Tiger Tale

It has been a while since we posted scenes from the old Tiger Mask wrestling cartoon from Japan.  In Episode #89, “An Oath for Victory,” Tiger Mask and his friend Ken prepare for a Tag Team match, having an intimate conversation in the locker room (and making me wish I spoke Italian so I could understand what they’re saying…)

Soon Tiger Mask stands and puts on his mask, which symbolizes the separation between the partners, the inability for two men to be truly open with each other due to society’s restraints on male intimacy.  He turns his back and leaves the locker room alone, again a reference to the chasm between himself and his partner, who were earlier sitting side-by-side in identical arms-on-knees poses.

Our heroes are fighting against the bearded Bad Brothers.  They are obviously the Heel team given their cold blue skin and purple clothing (which contrasts with the flesh color and warm reds and oranges worn by the Good Guys.)  We can look forward to poor Ken suffering some serious abuse from these two brutes, who look like any number of evil Heel tag teams from the Golden Age of pro wrestling.

The usual phallic symbols we see in most Tiger Mask wrestling matches are in play here — Ken’s red boots and bent knee ramming repeatedly into the opponents’ skulls, a wrestler positioned between his opponent’s legs near the crotch, etc.

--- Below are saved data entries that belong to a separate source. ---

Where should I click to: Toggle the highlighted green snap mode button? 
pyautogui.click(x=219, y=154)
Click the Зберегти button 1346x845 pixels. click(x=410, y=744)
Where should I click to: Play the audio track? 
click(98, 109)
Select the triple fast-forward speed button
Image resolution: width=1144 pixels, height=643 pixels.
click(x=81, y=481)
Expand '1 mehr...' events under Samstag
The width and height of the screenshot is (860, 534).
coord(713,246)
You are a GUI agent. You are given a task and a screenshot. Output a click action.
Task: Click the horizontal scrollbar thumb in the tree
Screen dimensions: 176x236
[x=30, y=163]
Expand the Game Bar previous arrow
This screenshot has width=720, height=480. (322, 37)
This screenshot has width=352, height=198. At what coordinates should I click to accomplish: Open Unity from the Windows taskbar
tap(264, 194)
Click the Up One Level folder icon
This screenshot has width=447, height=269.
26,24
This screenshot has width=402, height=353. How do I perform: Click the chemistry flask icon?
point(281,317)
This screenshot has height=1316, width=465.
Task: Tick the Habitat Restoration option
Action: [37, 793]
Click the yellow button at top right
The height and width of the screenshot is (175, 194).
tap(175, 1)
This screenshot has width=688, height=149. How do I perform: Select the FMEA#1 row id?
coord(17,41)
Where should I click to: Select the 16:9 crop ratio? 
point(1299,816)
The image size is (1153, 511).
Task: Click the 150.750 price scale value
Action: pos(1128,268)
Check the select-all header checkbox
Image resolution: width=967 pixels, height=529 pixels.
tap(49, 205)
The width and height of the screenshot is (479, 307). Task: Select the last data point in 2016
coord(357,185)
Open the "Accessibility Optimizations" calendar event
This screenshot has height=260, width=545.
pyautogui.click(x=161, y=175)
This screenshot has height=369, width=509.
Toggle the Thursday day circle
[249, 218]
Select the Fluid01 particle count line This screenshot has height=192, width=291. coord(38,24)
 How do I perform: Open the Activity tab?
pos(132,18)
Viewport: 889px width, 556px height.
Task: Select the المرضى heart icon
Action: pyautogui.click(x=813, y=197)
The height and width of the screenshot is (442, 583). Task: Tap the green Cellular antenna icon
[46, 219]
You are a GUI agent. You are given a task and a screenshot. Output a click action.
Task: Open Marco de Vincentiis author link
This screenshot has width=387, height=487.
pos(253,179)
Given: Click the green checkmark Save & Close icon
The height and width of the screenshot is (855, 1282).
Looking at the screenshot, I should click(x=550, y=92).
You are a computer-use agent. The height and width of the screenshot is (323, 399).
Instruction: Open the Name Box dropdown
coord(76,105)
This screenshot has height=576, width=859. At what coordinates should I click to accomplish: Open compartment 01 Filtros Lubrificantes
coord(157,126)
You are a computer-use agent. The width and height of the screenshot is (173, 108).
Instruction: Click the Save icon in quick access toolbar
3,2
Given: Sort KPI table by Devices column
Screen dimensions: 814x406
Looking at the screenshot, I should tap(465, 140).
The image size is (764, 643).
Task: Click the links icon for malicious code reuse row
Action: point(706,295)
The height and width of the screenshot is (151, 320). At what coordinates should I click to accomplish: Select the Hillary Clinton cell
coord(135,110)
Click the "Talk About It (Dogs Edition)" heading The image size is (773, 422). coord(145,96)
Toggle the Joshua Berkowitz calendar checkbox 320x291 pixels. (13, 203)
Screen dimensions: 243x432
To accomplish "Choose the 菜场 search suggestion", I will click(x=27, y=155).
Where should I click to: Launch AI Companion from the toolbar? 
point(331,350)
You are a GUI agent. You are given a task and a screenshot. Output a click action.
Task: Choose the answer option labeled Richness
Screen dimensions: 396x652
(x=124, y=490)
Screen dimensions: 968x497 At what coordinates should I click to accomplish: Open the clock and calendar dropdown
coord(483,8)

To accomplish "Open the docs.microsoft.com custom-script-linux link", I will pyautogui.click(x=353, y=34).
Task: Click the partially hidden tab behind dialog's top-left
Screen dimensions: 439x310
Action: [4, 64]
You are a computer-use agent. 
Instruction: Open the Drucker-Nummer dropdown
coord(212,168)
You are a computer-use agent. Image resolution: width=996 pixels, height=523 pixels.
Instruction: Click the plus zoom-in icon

The reason I never featured this match before now is because the Baby-Face team is dominant for most of the match, so it wasn’t as exciting to me as a display of prolonged torture and abuse by the villains.  But then I received a comment that reminded me that variety is the spice of life, and that different folks get into different strokes:

“I think it’s time for a Jobber Revenge Week, where we get to see the heels be the victims of squashes for a while! And I do mean squashed. Not a close-call win. I mean domination. Just for a bit of variety!”

Some nasty rule-breaking enables the Bad Brothers to gain the advantage over poor, pretty-boy Ken.  After all, we’ve got to have SOME Baby-Face punishment to give the match tension and sex appeal.  After gouging his eyes and choking him in their corner, the Bad Brothers drop their sharp knees into his lower back like they’re trying to break him in half.  I created an animated GIF of the sadistic rope-choke in the corner (I am still a little rough at animation, but I’m getting better I think!)

Now the ring ropes are used as the symbolic separator between the two partners, the barrier that keeps them from being intimate or close to each other.  The ropes represent society’s constraints that prevent male-on-male bonding beyond a superficial level and prevents men from connecting homo-socially.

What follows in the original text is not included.